Kléber

Personal information
- Full name: Kléber Guerra Marques
- Date of birth: 21 February 1970 (age 55)
- Place of birth: Buriti Alegre, Brazil
- Height: 1.87 m (6 ft 1+1⁄2 in)
- Position(s): Goalkeeper

Youth career
- Goiás

Senior career*
- Years: Team / Apps / (Gls)
- 1991–1998: Goiás
- 1998–2000: Atlético Mineiro / 13 / (0)
- 2001–2002: Botafogo / 3 / (0)
- 2002–2005: Fluminense / 104 / (1)
- 2006: Coritiba / 13 / (0)

= Kléber (footballer, born 1970) =

Brazilian footballer

Kléber Guerra Marques (born 21 February 1970), known as just Kléber, is a former Brazilian footballer.
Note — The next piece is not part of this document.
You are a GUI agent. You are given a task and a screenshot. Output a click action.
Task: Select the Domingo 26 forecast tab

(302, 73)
Born in Buriti Alegre, Goiás, Kléber started his career at state capital Goiânia, which he made his national league debut in 1991 Campeonato Brasileiro Série A season. He followed the club relegated to Campeonato Brasileiro Série B at the end of 1993 season. Since returned to the top division in 1996 season, he was the first choice. In 1998 season, he lost his starting place to Ricardo Pinto. In mid-1998, he left for Atlético Mineiro.

In 2001, he left for Botafogo, he played 4 out 6 matches of 2002 Copa do Brasil before left for city rival Fluminense. He was the first choice keeper, ahead Murilo. He lost the starting place in 2004 season to Fernando Henrique but regained the place in 2005 season.
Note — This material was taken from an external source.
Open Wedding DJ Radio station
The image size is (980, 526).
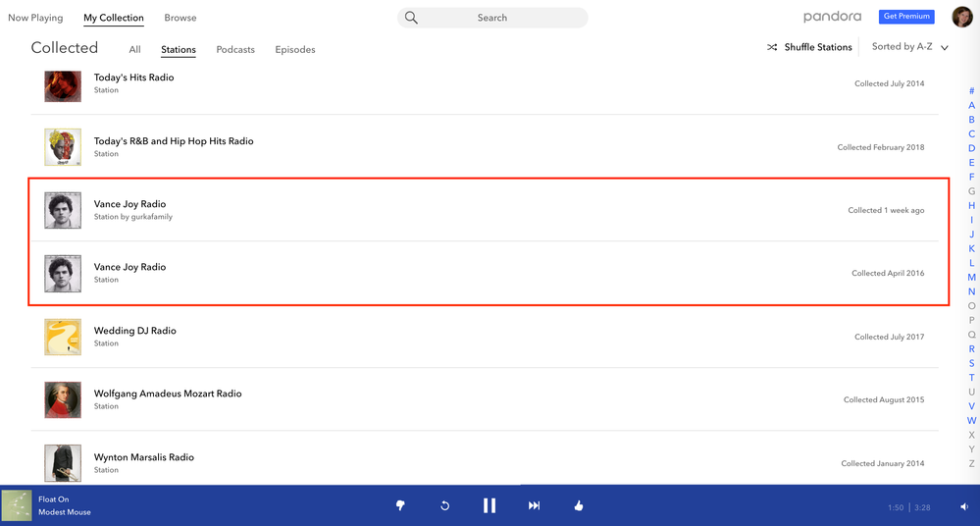click(x=135, y=331)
In 2006 season he left for Série B side Coritiba, as understudy of Artur. After the season, he retired. He then became a personal manager for the footballer and one of partner of KGM SPORTS (former Fair Play Sports) in 2007. He was the first client of Fair Play Sports which found by FIFA licensed agent Daniel de Paiva in 2003.